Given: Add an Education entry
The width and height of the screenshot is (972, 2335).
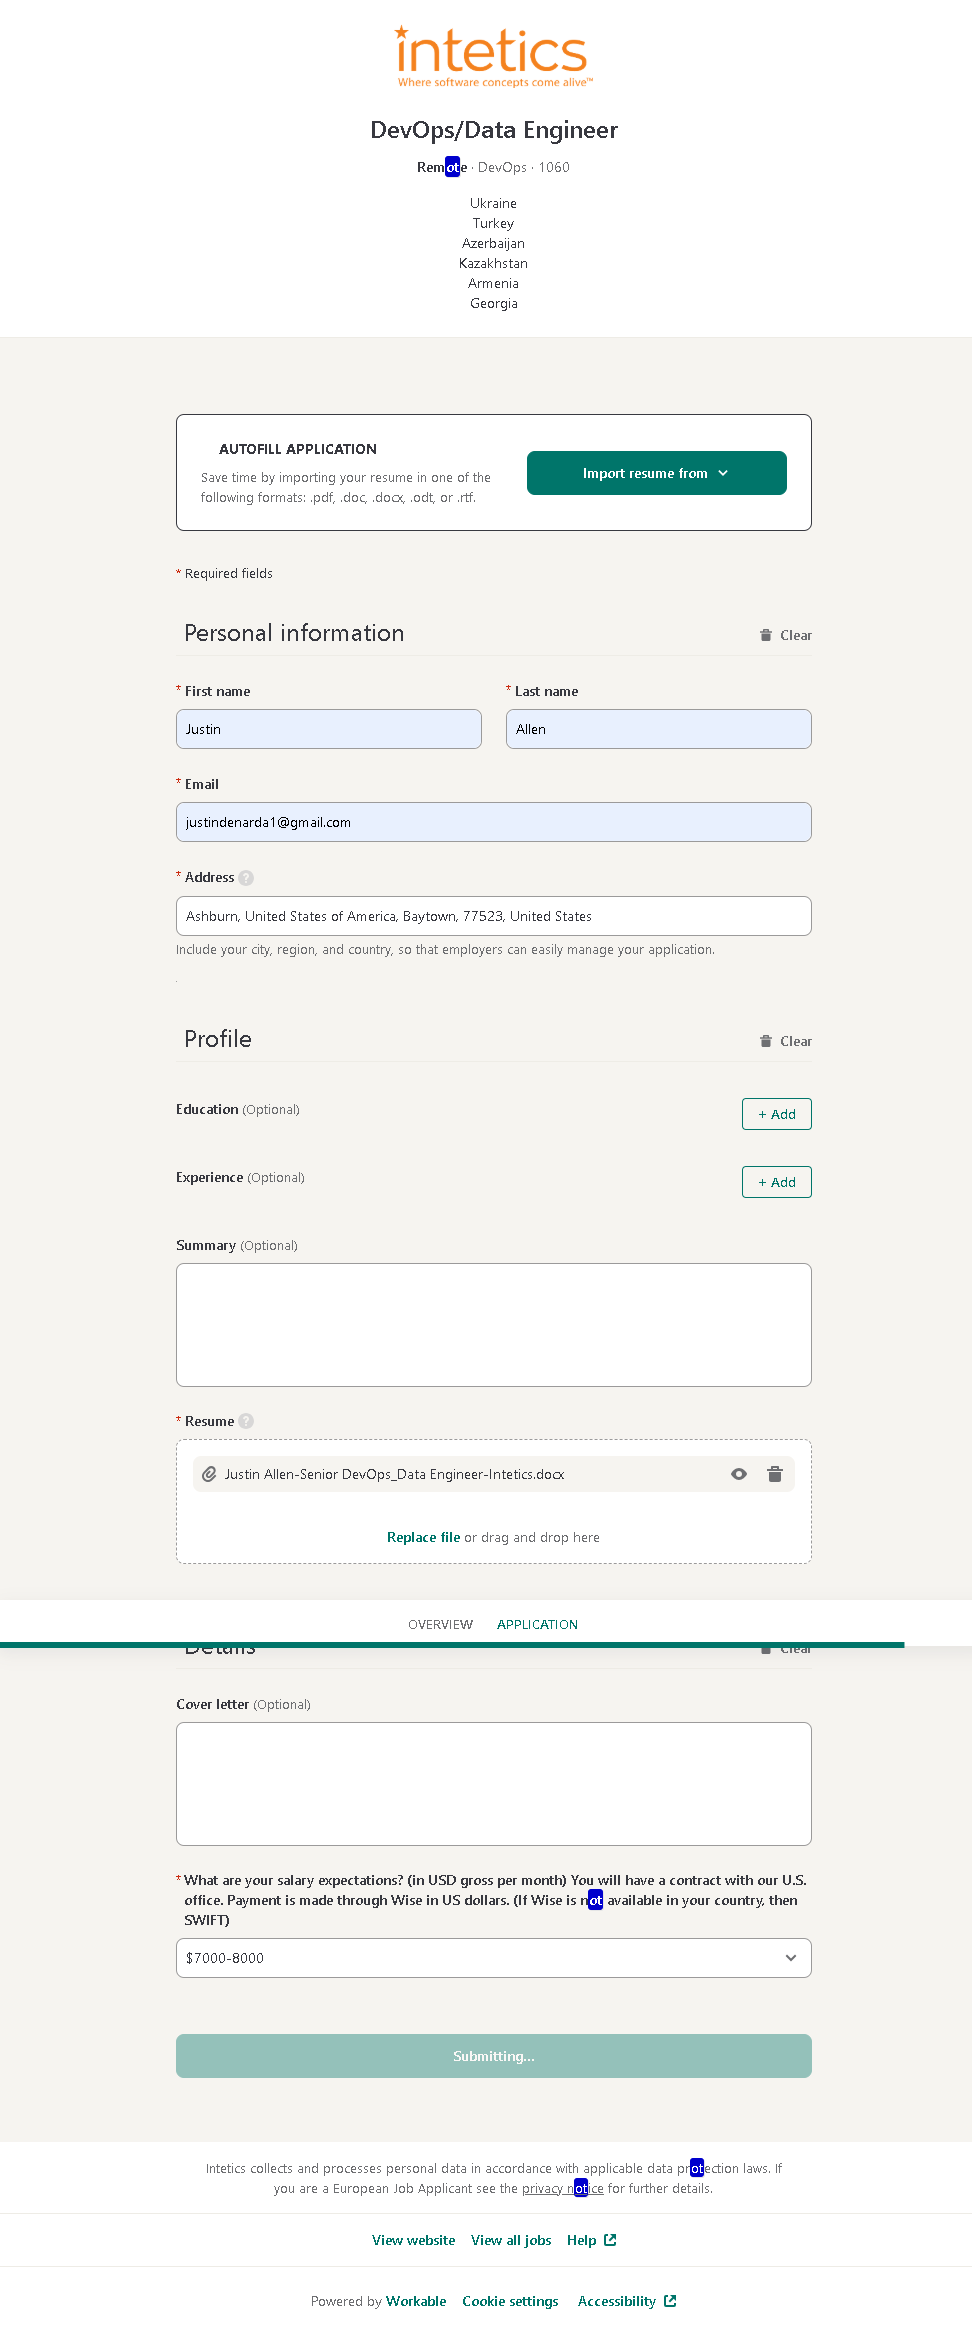Looking at the screenshot, I should tap(776, 1114).
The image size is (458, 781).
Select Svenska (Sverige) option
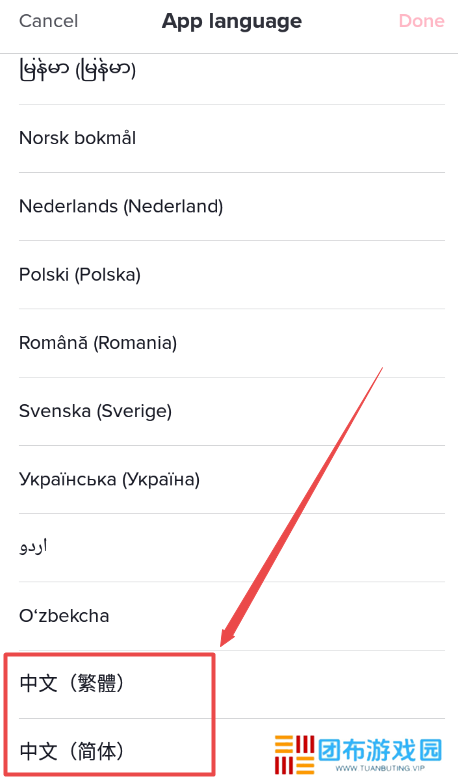coord(231,411)
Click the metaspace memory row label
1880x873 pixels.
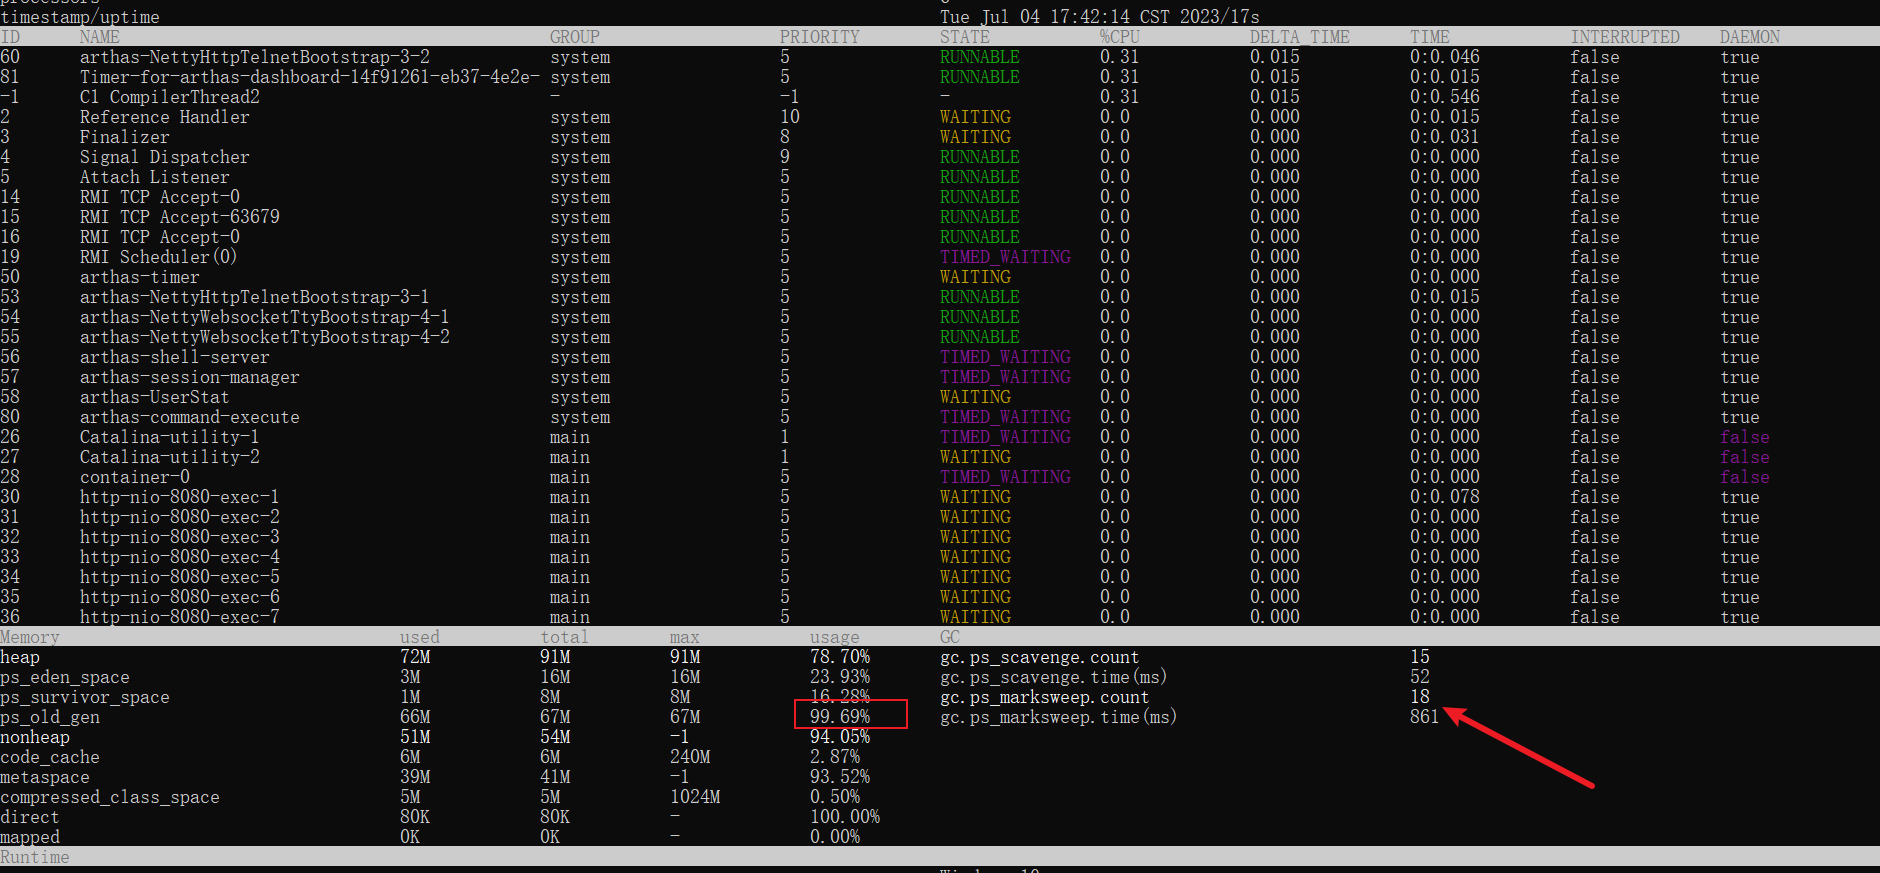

☆ ☆ ☆ ☆ ☆ ☆ ☆

### Exercise description:
With pictures excluded, restate word for word the lines from the one that contains "The width and" through the end of the material, inclusive, and nothing more.

### Solved exercise:
The width and height of the screenshot is (972, 2335).
Looking at the screenshot, I should tap(776, 1114).
The image size is (458, 781).
Select Svenska (Sverige) option
coord(231,411)
Click the metaspace memory row label
1880x873 pixels.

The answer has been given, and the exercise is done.